После того как искусство было таким способом онтологизирова-но [50], философия снова должна была взять на себя задачу, которую в романтике она уступила искусству, а именно создать эквивалент объединяющей силе религии, чтобы противодействовать расколам модерна. Ницше доверил преодоление нигилизма эстетически обновленному мифу о Дионисе. Хайдеггер проецирует это дионисическое событие на экран критики метафизики, которая благодаря этому обретает всемирно-историческое значение.

Отныне значимо только бытие, которое отстранилось от сущего и возвещает о своем неопределенном пребывании через отсутствие, которое Хайдеггер сделал ощутимым, и боль лишения, которая все усиливается. Мышление, которое следует за этой судьбой - судьбой забытости бытия, как его постигла западноевропейская философия, выполняет функцию катализатора. Однако мышление, происходящее от метафизики, т.е. обращающееся с вопросами к началам метафизики, преодолевающее рамки метафизики изнутри, - больше не разделяет самоуверенности разума, кичащегося своей автономией. Конечно, пласты, под которыми погребено бытие, должны быть сняты. Однако работа деструкции служит - иначе, чем сила рефлексии, - упражнениям в новой гетерономии. Она направляет свою энергию исключительно на самопреодоление и самоотречение субъективности, которая должна научиться терпеливо выжидать; субъективность должна раствориться в смирении. Сам разум может быть деятельным исключительно в перспективе гибельной активности забывания и изгнания. Память тоже неспособна подвигнуть к возвращению то, что отослано в изгнание. Таким образом, бытие может случиться только как судьба, для которой те, кто в ней нуждаются, так или иначе раскрываются и готовятся. Хайдеггеровская критика разума заканчивается на рубеже требующего радикальности, все пронизывающего, но содержательно пустого изменения установки - от автономии к преданности бытию, - которая будто бы оставляет позади себя противоположность автономии и гетерономии.

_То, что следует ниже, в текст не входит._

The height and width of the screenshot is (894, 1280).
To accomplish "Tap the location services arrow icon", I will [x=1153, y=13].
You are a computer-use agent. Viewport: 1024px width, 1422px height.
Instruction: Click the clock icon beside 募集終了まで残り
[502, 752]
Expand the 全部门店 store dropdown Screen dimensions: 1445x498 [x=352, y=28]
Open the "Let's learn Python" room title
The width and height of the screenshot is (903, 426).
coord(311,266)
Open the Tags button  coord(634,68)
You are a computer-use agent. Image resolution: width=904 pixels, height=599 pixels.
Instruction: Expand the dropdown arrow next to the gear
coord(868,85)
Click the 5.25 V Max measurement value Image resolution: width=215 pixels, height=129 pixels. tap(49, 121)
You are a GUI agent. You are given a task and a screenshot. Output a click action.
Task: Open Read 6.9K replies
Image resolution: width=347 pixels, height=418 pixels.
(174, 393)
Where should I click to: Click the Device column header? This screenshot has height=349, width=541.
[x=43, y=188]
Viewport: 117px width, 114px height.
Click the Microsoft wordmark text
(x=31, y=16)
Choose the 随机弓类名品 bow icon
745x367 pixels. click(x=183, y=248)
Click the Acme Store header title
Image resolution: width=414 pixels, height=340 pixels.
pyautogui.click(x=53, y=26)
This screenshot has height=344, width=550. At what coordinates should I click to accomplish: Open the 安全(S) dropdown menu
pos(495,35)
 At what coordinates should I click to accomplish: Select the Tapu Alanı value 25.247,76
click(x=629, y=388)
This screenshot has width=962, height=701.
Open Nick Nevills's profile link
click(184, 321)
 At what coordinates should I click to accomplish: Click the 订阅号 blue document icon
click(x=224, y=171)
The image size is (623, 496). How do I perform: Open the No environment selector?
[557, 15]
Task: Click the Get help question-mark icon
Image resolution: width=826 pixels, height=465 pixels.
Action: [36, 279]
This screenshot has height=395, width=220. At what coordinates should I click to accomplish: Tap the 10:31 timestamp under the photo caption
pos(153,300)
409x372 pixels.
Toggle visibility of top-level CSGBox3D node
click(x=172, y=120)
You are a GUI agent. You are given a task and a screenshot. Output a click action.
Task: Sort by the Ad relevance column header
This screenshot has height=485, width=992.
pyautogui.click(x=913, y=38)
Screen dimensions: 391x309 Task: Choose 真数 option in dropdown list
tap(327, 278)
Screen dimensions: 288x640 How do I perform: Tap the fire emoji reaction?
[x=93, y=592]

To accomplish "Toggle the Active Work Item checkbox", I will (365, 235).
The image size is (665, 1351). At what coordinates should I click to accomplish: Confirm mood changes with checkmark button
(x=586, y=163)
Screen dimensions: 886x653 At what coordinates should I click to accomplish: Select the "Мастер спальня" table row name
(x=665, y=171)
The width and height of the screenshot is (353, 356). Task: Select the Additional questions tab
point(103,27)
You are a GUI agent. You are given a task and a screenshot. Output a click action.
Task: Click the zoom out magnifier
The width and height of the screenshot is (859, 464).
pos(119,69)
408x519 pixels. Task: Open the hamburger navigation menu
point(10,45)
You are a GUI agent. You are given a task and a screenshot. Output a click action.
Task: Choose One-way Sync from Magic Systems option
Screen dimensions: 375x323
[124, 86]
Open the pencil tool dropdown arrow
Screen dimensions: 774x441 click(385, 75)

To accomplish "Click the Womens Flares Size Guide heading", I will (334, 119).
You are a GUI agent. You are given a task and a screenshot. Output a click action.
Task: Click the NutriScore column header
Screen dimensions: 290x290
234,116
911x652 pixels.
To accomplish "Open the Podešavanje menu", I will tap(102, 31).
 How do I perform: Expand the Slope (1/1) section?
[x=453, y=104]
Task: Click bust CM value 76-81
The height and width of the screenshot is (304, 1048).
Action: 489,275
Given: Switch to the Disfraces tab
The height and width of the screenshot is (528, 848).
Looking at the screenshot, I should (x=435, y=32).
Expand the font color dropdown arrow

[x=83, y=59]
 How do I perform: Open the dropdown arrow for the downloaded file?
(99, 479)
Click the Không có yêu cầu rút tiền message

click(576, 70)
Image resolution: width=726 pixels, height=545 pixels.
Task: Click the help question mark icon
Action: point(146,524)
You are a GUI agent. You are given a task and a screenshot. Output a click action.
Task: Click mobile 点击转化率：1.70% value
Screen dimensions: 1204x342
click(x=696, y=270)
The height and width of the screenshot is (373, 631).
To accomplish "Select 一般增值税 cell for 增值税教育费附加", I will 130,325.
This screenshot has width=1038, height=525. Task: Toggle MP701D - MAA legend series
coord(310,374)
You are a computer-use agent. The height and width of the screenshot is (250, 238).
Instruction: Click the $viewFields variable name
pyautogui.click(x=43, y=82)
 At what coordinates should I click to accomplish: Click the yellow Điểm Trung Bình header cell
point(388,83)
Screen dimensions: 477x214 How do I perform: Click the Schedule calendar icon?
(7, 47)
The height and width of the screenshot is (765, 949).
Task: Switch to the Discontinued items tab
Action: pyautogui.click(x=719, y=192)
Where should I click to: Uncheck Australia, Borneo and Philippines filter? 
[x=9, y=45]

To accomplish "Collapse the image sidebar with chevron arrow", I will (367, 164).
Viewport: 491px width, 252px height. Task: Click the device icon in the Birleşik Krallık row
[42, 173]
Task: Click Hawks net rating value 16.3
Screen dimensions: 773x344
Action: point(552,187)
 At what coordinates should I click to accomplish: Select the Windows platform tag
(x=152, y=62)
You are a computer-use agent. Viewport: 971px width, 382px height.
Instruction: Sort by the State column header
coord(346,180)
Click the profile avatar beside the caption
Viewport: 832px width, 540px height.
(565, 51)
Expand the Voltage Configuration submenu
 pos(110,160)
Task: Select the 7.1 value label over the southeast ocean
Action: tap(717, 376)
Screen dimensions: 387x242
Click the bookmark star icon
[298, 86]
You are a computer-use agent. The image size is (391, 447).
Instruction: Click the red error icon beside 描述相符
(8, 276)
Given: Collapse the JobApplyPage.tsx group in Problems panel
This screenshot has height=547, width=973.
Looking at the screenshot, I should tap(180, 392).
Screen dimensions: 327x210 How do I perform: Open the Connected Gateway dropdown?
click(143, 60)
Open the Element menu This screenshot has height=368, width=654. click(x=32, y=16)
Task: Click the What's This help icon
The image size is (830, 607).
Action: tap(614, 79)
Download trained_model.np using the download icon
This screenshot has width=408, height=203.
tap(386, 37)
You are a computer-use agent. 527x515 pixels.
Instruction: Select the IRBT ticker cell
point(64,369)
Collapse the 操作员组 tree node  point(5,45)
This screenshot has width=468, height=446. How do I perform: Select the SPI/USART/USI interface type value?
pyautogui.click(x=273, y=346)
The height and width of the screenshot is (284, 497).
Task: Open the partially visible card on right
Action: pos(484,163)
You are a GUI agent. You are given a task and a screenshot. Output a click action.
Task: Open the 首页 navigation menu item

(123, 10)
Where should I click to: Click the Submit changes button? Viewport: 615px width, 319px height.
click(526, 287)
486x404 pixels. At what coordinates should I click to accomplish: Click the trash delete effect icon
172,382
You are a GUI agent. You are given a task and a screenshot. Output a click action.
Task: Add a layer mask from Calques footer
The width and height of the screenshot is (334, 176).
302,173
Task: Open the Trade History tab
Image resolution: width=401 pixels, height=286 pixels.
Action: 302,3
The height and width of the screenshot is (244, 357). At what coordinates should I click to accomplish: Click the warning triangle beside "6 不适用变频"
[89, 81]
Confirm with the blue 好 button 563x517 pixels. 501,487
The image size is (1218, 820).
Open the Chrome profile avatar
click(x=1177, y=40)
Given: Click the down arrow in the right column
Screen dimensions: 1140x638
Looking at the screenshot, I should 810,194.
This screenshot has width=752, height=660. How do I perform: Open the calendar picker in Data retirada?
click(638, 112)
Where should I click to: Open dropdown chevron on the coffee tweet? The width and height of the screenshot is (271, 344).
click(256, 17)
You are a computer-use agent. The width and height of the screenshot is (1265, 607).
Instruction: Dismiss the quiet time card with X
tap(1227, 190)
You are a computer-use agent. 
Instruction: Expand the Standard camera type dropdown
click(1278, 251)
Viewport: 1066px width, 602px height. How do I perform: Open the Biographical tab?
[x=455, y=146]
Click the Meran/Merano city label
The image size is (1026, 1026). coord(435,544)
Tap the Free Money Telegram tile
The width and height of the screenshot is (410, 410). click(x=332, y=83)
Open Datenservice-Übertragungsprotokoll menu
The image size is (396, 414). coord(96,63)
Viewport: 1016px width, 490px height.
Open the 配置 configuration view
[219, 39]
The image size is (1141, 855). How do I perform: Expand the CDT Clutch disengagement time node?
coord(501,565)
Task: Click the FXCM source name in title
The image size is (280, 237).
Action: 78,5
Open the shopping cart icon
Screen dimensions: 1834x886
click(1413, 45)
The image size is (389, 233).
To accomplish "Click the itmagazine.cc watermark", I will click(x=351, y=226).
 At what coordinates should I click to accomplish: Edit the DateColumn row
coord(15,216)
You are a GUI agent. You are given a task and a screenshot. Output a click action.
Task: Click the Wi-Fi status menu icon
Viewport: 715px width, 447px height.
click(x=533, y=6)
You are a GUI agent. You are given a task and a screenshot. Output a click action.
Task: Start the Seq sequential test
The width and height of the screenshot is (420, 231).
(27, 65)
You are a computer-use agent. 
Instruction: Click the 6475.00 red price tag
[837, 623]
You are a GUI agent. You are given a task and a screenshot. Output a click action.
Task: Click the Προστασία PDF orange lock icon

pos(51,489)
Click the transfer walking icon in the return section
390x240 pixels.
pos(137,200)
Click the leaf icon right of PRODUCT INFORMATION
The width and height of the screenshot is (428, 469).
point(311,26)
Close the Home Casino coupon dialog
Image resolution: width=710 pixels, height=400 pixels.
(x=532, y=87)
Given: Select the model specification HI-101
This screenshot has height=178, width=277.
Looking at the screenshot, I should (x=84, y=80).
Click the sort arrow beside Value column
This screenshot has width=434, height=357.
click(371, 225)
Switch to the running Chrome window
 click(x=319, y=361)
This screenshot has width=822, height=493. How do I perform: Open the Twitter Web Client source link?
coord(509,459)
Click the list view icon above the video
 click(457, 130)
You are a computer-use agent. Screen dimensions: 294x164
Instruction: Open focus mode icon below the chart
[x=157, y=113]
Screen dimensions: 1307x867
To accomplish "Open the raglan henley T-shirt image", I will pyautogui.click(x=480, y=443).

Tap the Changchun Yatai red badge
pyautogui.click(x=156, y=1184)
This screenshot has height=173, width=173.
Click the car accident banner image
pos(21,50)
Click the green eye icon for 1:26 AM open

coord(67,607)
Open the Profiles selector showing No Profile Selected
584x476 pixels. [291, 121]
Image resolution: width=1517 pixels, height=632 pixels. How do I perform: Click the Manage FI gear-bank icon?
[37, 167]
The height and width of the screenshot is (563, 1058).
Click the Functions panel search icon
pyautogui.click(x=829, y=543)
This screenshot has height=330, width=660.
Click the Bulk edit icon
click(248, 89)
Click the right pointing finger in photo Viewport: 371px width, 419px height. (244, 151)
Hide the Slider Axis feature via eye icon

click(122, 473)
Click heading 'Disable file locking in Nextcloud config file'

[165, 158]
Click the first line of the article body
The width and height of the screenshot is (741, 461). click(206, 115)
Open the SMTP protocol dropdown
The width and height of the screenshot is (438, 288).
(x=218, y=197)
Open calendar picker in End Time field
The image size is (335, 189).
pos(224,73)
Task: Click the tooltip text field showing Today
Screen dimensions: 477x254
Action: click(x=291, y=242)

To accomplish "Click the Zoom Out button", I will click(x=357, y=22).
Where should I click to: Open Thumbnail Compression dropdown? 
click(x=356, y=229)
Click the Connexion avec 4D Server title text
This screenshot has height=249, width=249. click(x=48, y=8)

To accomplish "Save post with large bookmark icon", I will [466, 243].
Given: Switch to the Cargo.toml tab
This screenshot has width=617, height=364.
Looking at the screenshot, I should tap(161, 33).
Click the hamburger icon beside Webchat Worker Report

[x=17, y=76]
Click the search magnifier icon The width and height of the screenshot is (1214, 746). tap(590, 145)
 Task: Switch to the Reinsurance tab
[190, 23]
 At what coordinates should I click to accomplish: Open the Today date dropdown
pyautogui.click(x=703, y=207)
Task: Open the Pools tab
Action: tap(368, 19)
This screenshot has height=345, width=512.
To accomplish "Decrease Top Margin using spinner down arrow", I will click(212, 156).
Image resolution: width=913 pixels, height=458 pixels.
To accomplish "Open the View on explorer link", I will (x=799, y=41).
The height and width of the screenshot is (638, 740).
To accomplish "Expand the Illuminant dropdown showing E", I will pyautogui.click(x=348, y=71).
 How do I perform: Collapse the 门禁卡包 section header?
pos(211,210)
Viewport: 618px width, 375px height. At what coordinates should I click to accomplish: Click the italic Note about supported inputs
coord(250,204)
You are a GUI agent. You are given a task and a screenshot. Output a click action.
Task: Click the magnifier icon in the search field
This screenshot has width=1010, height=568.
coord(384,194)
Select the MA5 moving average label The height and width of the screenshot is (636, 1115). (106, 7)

Критика разума, инспирированная благодаря Ницше, принимает другое направление у Батая. Батай тоже применяет понятие священного к тому децентрированному опыту амбивалентного восторга, в котором самоотчуждается ожесточенная субъективность. Примером могут служить действия религиозного жертвоприношения и эротического слияния, в которых субъект хотел бы «освободиться от своей отнесенности к Я» и дать место восстановленной «непрерывности бытия» [51]. Батай отслеживает изначальную силу, которая способна преодолеть разрыв между разумно дисциплинированным миром труда и объявленным вне закона другим по отношению к разуму. Захватывающее возвращение в утраченную непрерывность бытия представляется Батаю как извержение противных разуму элементов, как чарующий акт снятия границ у самости. В этом процессе разложения монадически закрытую субъективность индивидов, утверждающихся друг против друга, экспроприируют и сбрасывают в бездну.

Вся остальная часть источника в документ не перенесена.